Dodatkowy pokój/tymczasowe biuro
Będzie to nasz multifunkcjonalny pokój o wielu zastosowaniach, przynajmniej na początku. Po wydzieleniu z niego mini łazienki ma powierzchnię niecałych 9 m². To całkiem sporo np. na tymczasowy składzik (czyli graciarnię) na czas naszej budowy. Po przeprowadzce planujemy wygospodarować to pomieszczenie na przestrzeń biurową. Mamy dwa stacjonarne komputery, przy których często pracujemy. Gromadzimy również dziesiątki papierów, dokumentów i segregatorów męża związanych z prowadzoną przez niego działalnością. Taka prywatna przestrzeń do pracy będzie więc super rozwiązaniem. Biuro w tym miejscu, to jednak również rozwiązanie tymczasowe… Na jak długo nam posłuży? Nie wiemy. Nasza córeczka Marysia będzie również potrzebować swojego własnego kąta, dlatego z czystym sumieniem to właśnie jej odstąpimy tę niewielką przestrzeń.

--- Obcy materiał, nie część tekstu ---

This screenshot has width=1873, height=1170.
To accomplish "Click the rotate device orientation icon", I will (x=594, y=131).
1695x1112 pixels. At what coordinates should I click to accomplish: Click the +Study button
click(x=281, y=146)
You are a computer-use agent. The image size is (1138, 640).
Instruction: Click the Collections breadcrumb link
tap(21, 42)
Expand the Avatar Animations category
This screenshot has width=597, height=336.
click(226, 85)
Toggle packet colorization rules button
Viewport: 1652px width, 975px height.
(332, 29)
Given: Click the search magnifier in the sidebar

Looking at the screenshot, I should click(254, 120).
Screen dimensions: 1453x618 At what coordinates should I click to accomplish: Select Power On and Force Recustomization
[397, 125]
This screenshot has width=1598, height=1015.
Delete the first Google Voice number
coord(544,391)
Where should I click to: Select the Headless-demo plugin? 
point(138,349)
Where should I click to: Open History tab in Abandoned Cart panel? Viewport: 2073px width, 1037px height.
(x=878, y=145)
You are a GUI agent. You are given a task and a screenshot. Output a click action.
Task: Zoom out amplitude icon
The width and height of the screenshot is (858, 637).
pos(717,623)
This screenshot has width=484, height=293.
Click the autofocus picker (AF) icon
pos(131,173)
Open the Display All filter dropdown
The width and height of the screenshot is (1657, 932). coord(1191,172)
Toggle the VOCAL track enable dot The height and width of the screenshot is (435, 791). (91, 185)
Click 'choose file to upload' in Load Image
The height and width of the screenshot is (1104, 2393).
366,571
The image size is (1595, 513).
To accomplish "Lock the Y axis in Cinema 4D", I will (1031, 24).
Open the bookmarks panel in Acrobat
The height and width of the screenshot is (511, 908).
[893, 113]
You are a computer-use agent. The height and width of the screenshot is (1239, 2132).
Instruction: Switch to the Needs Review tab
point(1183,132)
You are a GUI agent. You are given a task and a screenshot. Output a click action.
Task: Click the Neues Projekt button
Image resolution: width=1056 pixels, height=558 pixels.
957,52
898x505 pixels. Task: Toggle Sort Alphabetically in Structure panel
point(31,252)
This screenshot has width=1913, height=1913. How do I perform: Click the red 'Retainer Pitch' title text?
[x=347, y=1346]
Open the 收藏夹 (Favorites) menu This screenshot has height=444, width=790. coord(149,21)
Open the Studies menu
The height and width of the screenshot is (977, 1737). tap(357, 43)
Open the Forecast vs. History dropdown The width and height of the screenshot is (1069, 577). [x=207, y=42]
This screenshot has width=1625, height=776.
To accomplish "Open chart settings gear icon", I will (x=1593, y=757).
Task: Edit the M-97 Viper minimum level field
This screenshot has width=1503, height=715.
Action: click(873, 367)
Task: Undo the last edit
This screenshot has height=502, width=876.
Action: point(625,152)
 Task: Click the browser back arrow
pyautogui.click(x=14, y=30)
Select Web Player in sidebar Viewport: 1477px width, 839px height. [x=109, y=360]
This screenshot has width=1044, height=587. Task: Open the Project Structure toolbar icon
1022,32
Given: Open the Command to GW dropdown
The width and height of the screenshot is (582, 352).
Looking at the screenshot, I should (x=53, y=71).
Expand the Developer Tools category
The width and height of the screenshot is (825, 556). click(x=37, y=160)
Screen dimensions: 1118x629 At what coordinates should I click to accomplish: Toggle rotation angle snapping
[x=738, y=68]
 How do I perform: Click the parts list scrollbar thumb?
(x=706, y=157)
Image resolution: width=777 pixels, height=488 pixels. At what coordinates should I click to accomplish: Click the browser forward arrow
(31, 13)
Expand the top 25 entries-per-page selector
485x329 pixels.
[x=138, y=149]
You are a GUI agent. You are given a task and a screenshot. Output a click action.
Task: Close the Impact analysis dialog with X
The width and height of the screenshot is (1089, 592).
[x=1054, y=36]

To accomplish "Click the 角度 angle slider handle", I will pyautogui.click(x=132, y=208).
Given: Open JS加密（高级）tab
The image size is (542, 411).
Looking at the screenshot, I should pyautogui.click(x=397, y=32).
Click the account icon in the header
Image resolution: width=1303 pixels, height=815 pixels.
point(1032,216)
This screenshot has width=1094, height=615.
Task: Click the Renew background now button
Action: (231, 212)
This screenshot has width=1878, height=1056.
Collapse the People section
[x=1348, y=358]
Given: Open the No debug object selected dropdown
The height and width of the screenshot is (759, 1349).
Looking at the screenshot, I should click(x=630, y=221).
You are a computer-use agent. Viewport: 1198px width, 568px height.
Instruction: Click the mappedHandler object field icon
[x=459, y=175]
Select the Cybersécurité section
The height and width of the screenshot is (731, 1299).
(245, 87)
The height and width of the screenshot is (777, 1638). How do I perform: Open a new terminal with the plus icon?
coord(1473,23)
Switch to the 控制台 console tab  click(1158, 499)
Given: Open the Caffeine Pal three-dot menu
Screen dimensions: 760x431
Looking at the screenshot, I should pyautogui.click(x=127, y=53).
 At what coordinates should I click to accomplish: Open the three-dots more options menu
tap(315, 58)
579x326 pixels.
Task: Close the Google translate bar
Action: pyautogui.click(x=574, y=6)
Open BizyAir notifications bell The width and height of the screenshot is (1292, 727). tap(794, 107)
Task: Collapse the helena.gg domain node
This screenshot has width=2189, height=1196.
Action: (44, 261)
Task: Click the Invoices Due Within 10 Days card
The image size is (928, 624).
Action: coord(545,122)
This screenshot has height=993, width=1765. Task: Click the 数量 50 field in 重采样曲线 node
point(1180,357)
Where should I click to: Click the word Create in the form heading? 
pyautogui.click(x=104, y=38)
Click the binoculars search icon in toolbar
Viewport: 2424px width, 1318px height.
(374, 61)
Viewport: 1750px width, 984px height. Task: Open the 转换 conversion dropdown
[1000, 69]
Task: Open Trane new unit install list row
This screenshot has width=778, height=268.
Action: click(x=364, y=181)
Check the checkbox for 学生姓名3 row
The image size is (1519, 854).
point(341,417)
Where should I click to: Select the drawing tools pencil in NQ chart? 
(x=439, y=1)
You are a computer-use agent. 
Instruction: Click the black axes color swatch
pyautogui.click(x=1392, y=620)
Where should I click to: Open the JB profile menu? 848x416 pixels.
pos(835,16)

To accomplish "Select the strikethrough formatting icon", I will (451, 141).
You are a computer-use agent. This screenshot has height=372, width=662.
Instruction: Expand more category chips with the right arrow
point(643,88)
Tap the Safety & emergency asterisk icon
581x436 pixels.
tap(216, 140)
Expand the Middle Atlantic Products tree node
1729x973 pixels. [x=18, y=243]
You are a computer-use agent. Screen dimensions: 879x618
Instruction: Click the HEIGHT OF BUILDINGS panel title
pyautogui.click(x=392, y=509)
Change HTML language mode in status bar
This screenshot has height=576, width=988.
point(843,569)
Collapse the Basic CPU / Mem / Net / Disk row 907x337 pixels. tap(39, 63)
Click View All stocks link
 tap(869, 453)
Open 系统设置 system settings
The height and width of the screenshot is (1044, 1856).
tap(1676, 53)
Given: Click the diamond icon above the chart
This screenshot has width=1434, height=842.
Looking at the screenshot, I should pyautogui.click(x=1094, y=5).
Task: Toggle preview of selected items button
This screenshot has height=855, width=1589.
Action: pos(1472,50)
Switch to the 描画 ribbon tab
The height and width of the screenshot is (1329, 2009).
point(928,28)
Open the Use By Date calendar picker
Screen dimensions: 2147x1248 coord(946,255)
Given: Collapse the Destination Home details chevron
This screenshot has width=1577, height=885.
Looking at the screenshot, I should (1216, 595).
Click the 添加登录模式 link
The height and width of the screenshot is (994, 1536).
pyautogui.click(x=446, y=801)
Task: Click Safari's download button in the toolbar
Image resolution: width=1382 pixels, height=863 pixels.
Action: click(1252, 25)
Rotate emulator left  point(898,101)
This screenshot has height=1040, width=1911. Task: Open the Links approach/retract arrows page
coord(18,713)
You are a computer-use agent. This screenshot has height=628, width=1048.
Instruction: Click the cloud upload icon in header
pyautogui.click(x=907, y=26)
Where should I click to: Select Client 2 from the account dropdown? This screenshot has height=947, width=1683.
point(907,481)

I to już wszystkie pomieszczenia, o których chciałam Wam opowiedzieć. Liczę, że każde przejdzie sporą metamorfozę i będzie wręcz nie do poznania względem załączonych w poście zdjęć.
Czy jednak koncepcja, którą Wam zaprezentowałam, sprawdzi się w trakcie prac nad wnętrzami?? Czy remont pomieszczeń wymusi na nas jakieś wielkie zmiany? A może pojawią się w jego trakcie nowe, świeże i ciekawsze pomysły?
Na pewno jeszcze dużo będzie się działo, ale postaram się, żebyście z wszystkim byli na bieżąco!
Dajcie znać, jak to było u Was?? Sprawdziły się Wam przygotowane wcześniej aranżacje wnętrz? Dobrnęliście z pomysłami do ich realizacji czy w trakcie remontu wszystko stanęło na głowie?
Zawsze szukam ciekawych inspiracji wnętrzarskich, obecnie zabieram się za urządzanie salonu i zastanawiam się nad wyborem lamp. Na jakie oświetlenie zdecydowaliście się u siebie w domu?